NOC's Head of Marketing Peter Ryde is part of our COP28 delegation, championing the ocean at the Ocean Pavilion.
Friday 1st of December saw the official opening of the Ocean Pavilion at COP28. This initiative brings together 34 ocean science and closely related organisations under one overarching objective – to raise awareness of the importance of the ocean and place it front and centre of the climate change discussion. After all, it's said that a healthy ocean is a healthy planet.
So many previous COPs have overlooked the ocean and its important role in regulating the temperature and atmosphere of our planet.
I can sense that our voices are finally being heard as they grab the attention of some politicians and policymakers, but it still feels like only the awakening.
Indeed, plenty of people that I have spoken to whilst hosting visitors to the Ocean Pavilions reception desk shared this view, and with high-profile figures such as John Kerry, Leonardo DiCaprio and Prince Albert of Monaco getting behind the cause, we must be heading in the right direction. However, the position of the Ocean Pavilion at the back end of the blue zone helps to put things back into perspective, and I should not get too excited at the thought of the ocean being front and centre. Quite simply, the need to accelerate awareness of the ocean's role as a key indicator of climate change is essential.
What is the Ocean Pavilion?
The Ocean Pavilion brings together world leaders in ocean science, engineering, and policy to carry the
message that the ocean matters to everyone, everywhere and that science must lead the way.
COP27 in Sharm El Sheikh was the COP where the ocean was first represented in such a collaborative way. There were just 12 partners but no in-your-face logos or competition to be heard over others, just one voice championing the ocean.
This year, the Pavilion has shifted through the gears to provide a commanding and prominent space in the nature zone. Having had the privilege to represent NOC at both COP27 and now COP28, the evolution of the pavilion is very impressive. The ocean theatre is bigger, the collaborative working space is buzzing, and the new immersion theatre is a tranquil escape away from the heat, bustle and pavement pounding of this COP.
Besides an impressive new Pavilion, I’ve noticed an evolution in the rhetoric from last year from informing about the risks to and from the ocean to adaptation but also hope on ways to help mitigate climate change. There is more talk of blue carbon and the early signs of the conversation starting to link science and finance but I hope that this doesn’t act as a distraction or a way from having to reduce emissions.

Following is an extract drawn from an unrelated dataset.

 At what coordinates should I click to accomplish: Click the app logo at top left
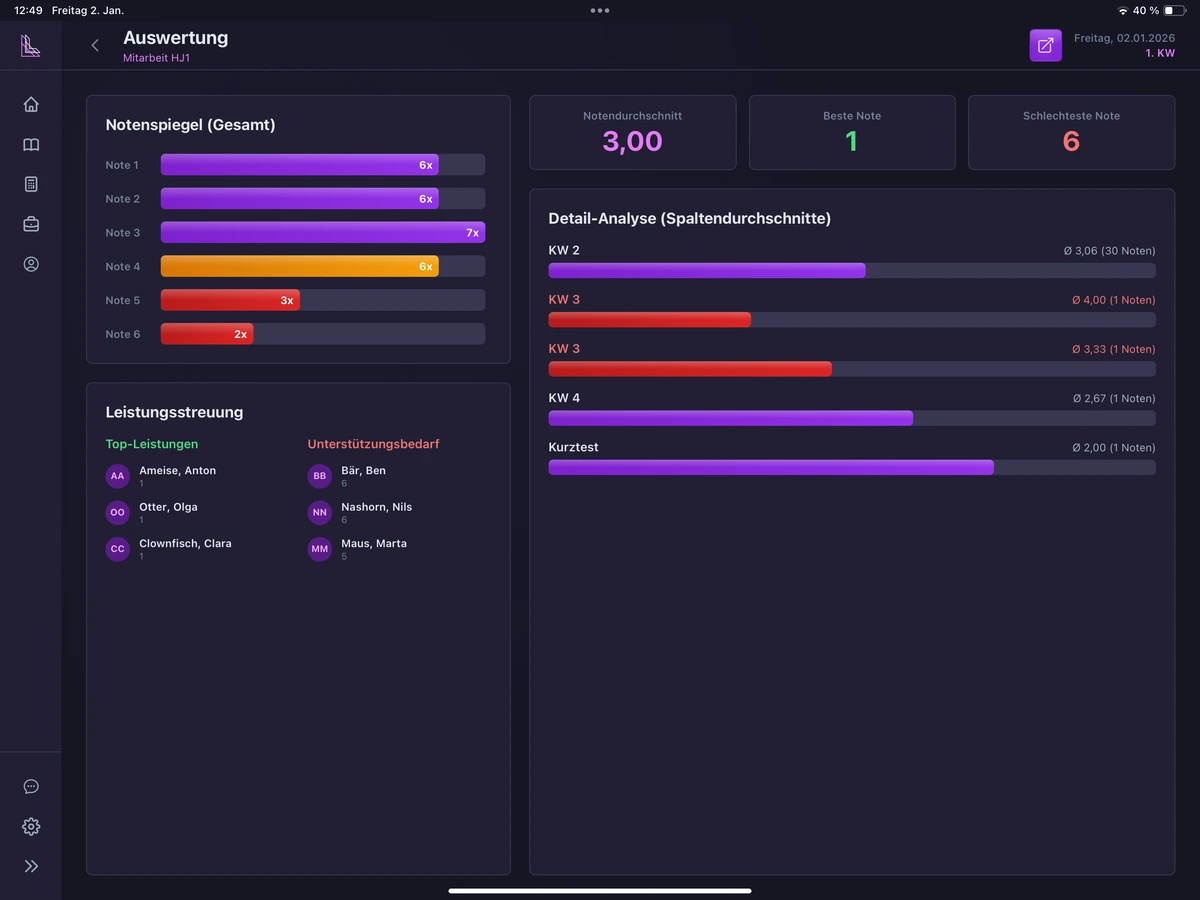tap(30, 45)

What is the sentiment of COP28 so far?
Whilst the Ocean Pavilion is wall-to-wall optimism, I’ve sensed that many others representing nature are both exhausted and frustrated by the lack of pace of change. New pledges indeed being made are evidence that some ground is being made but the root cause of the problem of drastically reducing emissions from fossil fuels needs to be the priority.

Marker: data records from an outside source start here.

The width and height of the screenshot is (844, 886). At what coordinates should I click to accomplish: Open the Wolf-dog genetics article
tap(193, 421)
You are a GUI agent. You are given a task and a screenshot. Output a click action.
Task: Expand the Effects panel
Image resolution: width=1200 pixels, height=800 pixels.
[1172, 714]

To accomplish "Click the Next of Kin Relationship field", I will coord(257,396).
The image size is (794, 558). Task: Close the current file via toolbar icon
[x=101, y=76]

I’ve also spoken to people from developing nations who told me about the damage that a changing climate is inflicting on their country and its poorest communities. I spoke to some very concerned people representing communities from the Pacific that are seeing sea level rise first-hand. They talk about adaption and the real threat of relocating communities far away from their historical homelands. I’ve also spoken to delegates from Nepal and Bhutan who are at COP28 to bring to our attention that climate change is already affecting their country. Melting glaciers, drought, unseasonably warm temperatures and extreme rainfall have impacted crops and livelihoods. Their hope for influencing and speeding up climate action by sharing their experience is infectious and I hope that by giving them a stage to tell their eyewitness accounts, they remain positive at the thought of being here.
Queuing for climate
COP in the UAE is vastly different from Sham el Shaik with the winter heat the only similarity. Apart from
the welcome sun, everything is different. One improvement from last year is the transport. Instead of the bun fight for standing room on a bus to the venue in the mornings, we have the pleasure of a shiny new metro system with the UNFCCC picking up the cost of the ticket.
The one thing that we are all struggling to get used to is the queues. From the moment you get off the metro, you are herded into a long line that zigzags away from the entrance of Expo 2020 toward the motorway. Day one and two of COP saw the arrival of the state leaders and their entourage and with it came the chaos that resulted in a slow march of over 2 hours from the metro to the Ocean Pavilion.
Besides coping with the questions, my advice to anyone coming to COP is to pack your comfy shoes. My average step count during day two was slightly over 20k steps.